Falling Renewables Prices and Experience Curves
- ORGEL

- 3 days ago
- 2 min read
The pace of the cost decline in the solar PV industry isn’t random. It tracks with a known pattern called an experience curve. An experience curve plots the per-unit cost of power against the total installed capacity. The amount of cost decline for every doubling of capacity, is called the learning rate, and it demonstrates how efficiently an industry makes progress in reducing prices. For example, between 1980 and 2003, the cost per watt of solar PV fell 18% with each doubling of installed capacity (1, 109). These learning rates are a challenging but critical component of renewable power modelling and forecasting.

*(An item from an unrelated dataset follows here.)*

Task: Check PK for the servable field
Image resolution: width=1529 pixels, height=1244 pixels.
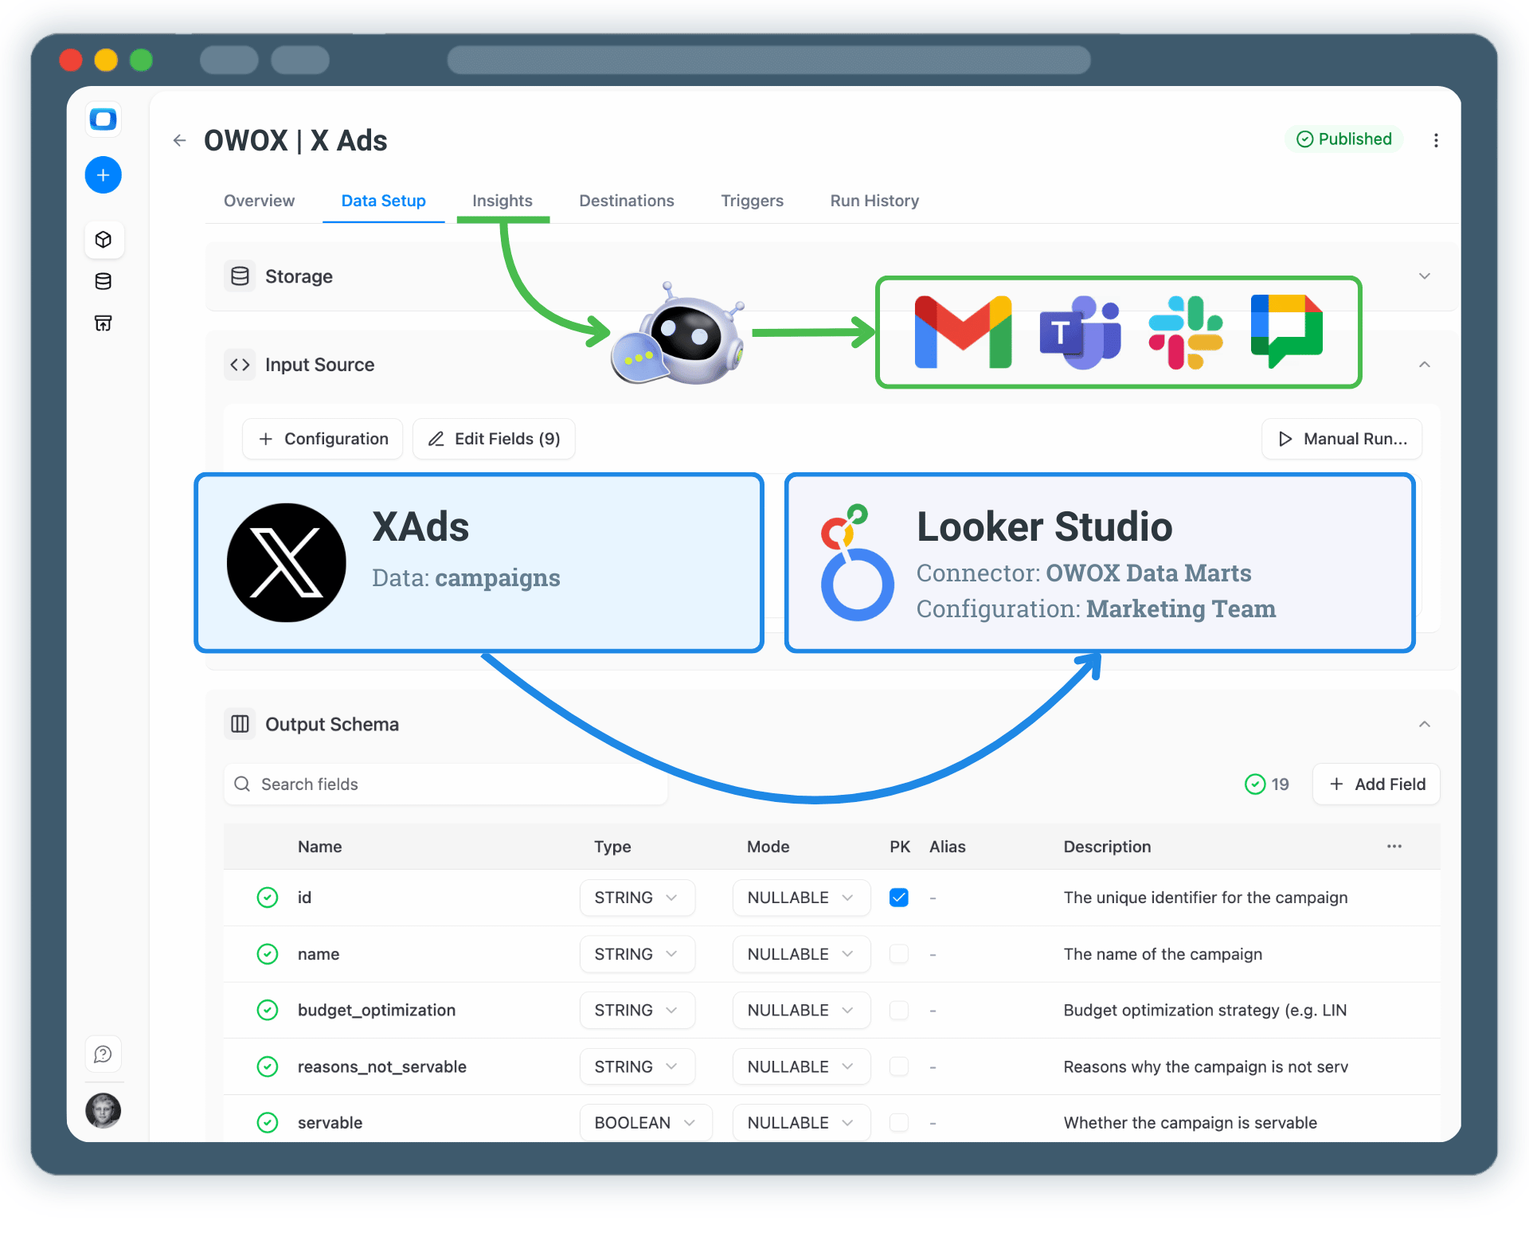Action: 899,1122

Cost declines are substantial in early stages because product and process innovation opportunities are abundant (2, 549). However, declines are limited by the inelasticity of fundamental input costs, the fading effect of scale, and the falling number of lower cost opportunities. Experience curves are mostly applicable to emerging technologies that benefit from scale opportunity, but once it has matured, costs are overwhelmingly influenced by changes to input prices (2, 550).
Although learning rates vary between technologies, an individual technology’s learning rate is quite uniform with each doubling of capacity. The critical point is that speeding along with capacity additions will produce perceivable price declines, and speed should be the focus. For private companies and industry, it’s critical to create cost reductions, improve speed, and find performance efficiencies with each manufacturing run. For public institutions and governments, they should focus on creating conditions for rapid adoption, particularly on the electricity grid, where they have outsized influence. A clear energy transition goal and a clear path to adoption will enable swift advancement of renewable energy technologies.
(1) Bradford, Travis. (2006). Solar Revolution: The Economic Transformation of the Global Energy Industry. The MIT Press.
(2) Bradford, Travis. (2018). The Energy System: Technology, Economics, Markets, and Policy. The MIT Press.